-- Your instructions --
Copy out each of the entries below verbatim, leaving out the pictures.

Entries from a collection

=== Section Start ===

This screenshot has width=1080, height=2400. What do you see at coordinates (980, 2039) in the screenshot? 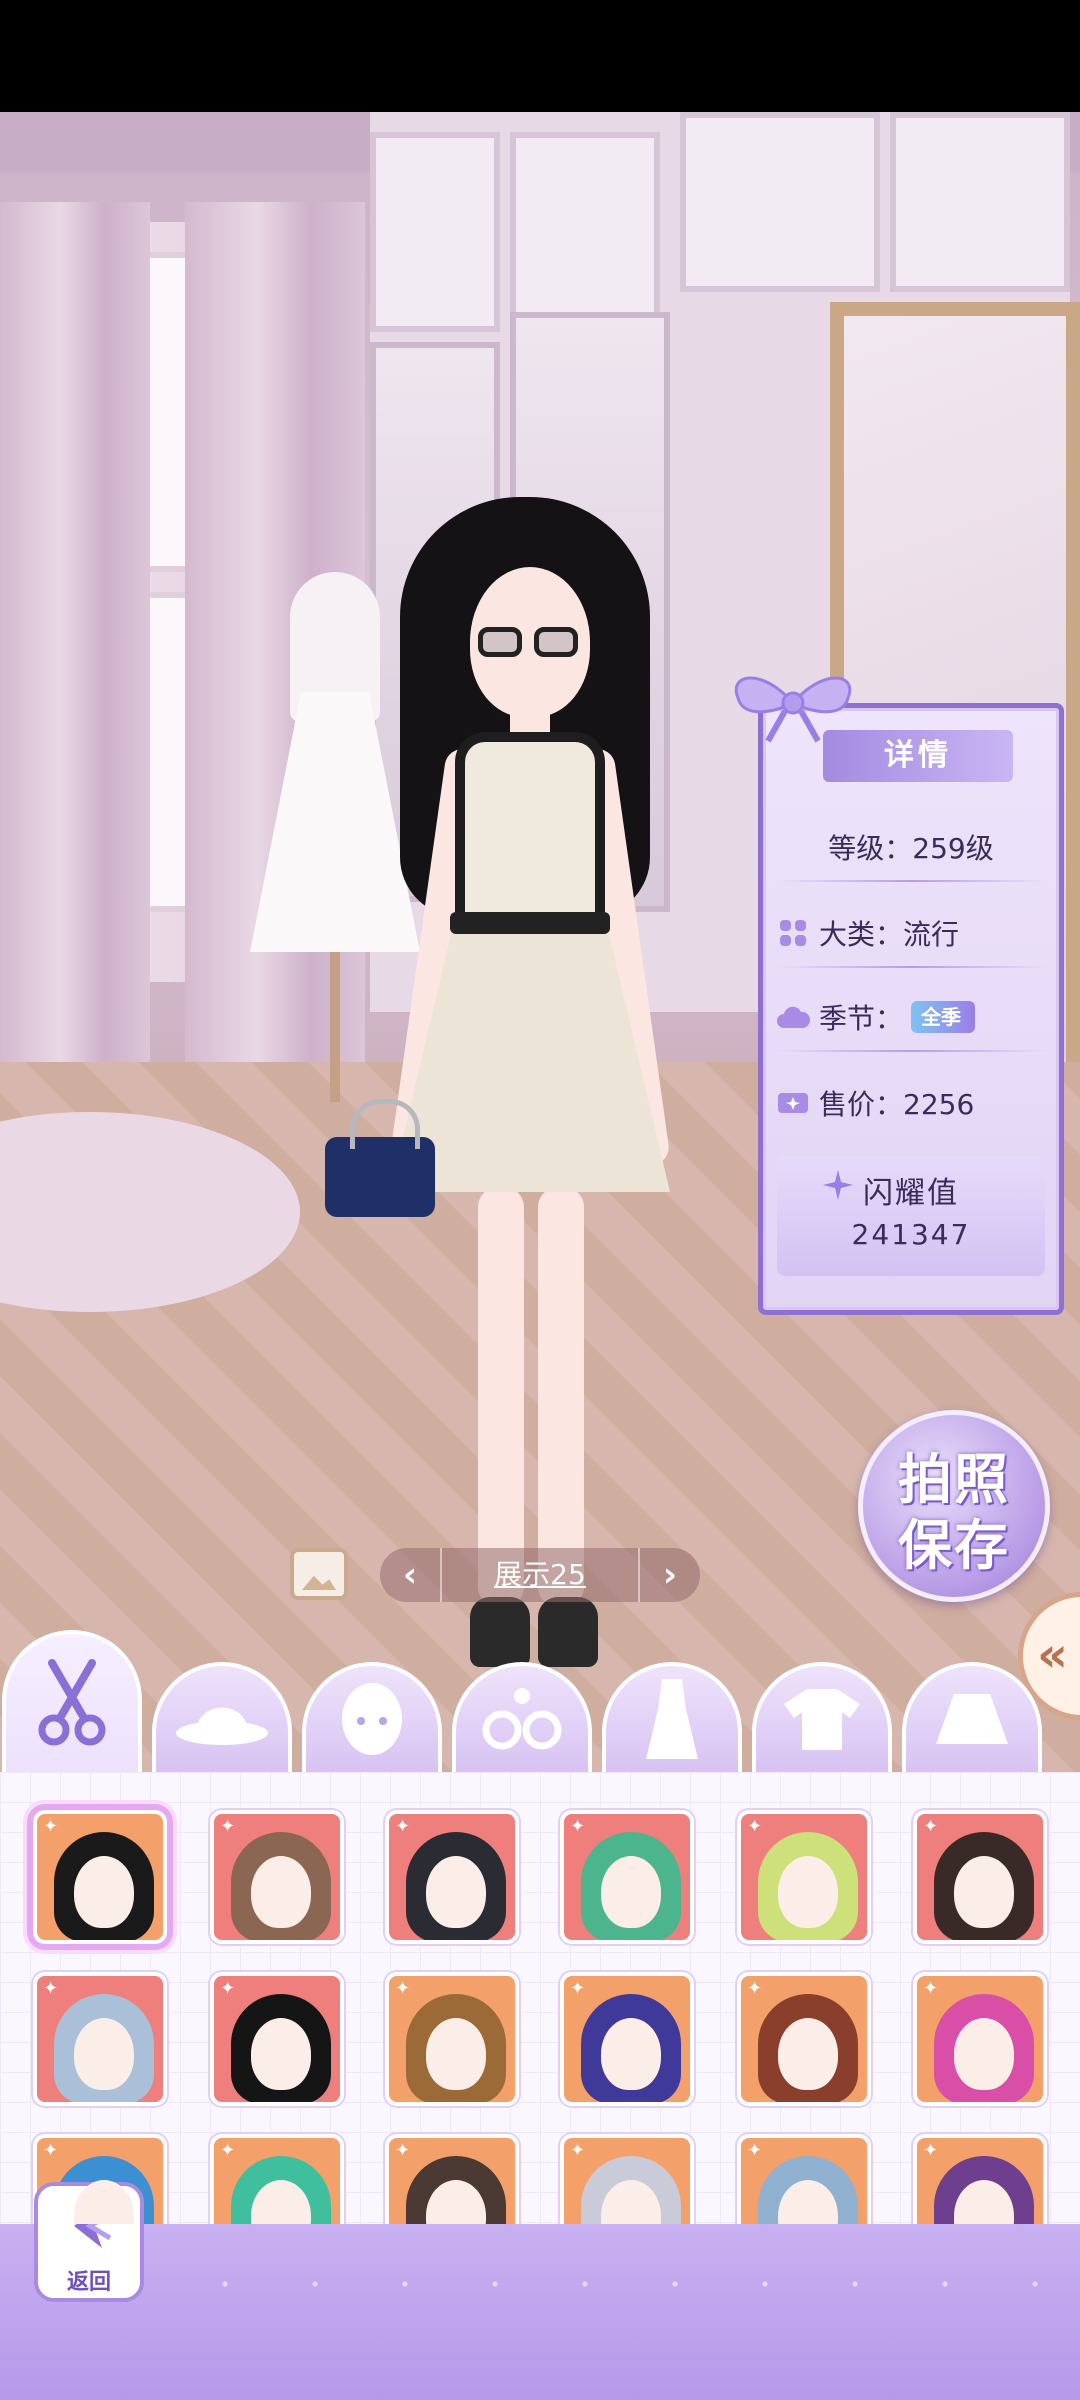
I see `item-hair-12: ✦` at bounding box center [980, 2039].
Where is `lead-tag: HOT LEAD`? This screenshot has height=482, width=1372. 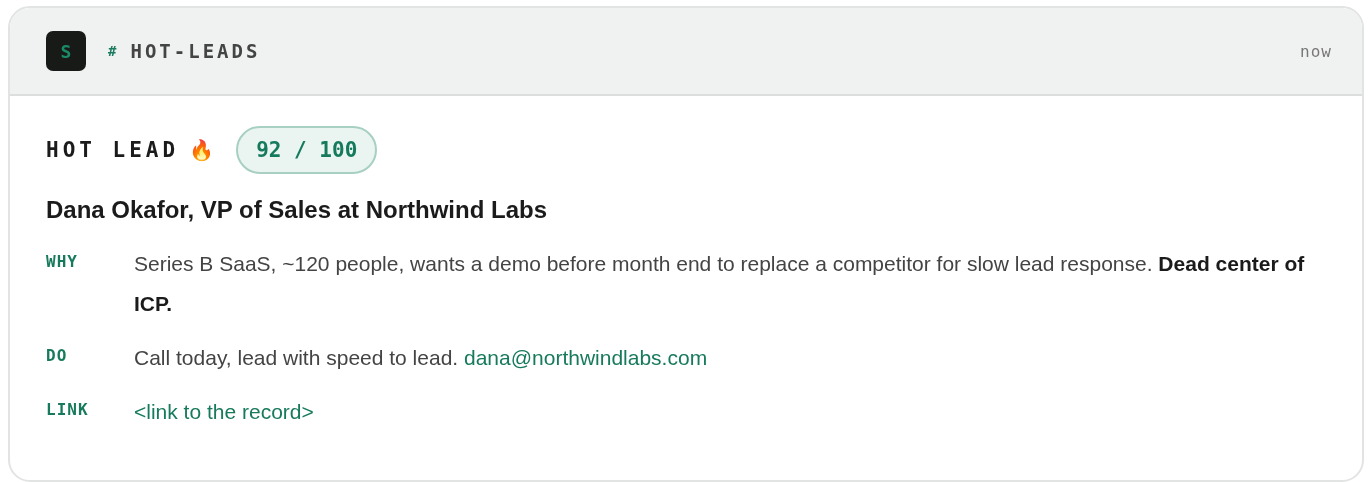
lead-tag: HOT LEAD is located at coordinates (113, 150).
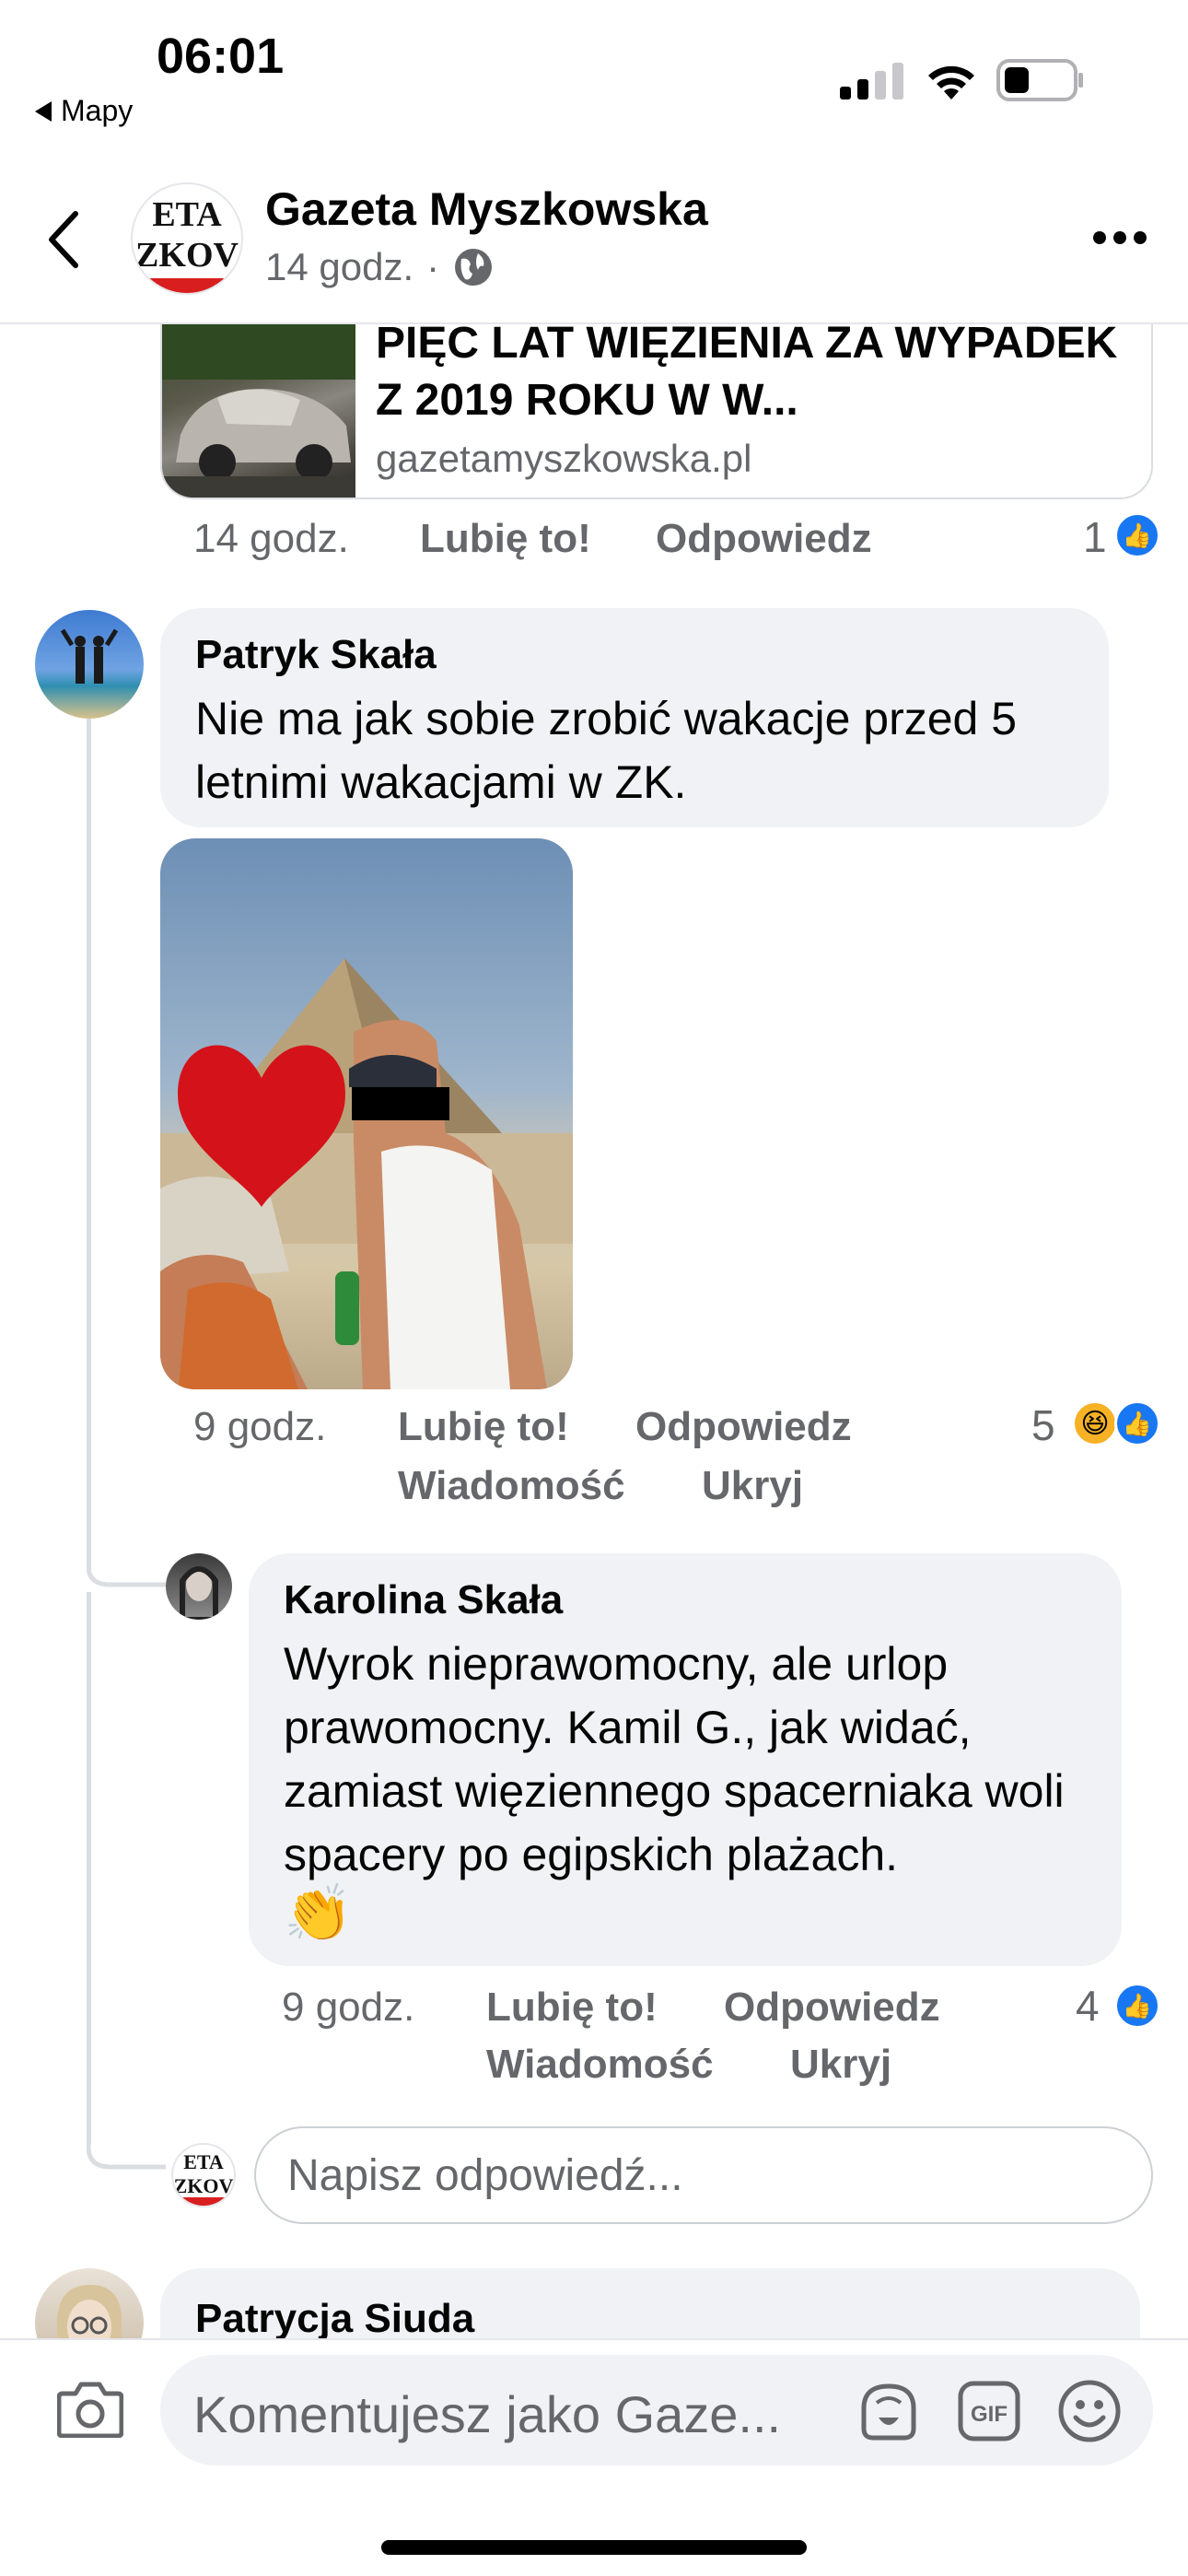 The image size is (1188, 2576). I want to click on post-time: 14 godz., so click(340, 266).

=== Section End ===

-- Response to this task --
This screenshot has width=1080, height=2400. What do you see at coordinates (980, 2039) in the screenshot? 
I see `item-hair-12: ✦` at bounding box center [980, 2039].
Where is `lead-tag: HOT LEAD`? This screenshot has height=482, width=1372. 
lead-tag: HOT LEAD is located at coordinates (113, 150).
 The image size is (1188, 2576). I want to click on post-time: 14 godz., so click(340, 266).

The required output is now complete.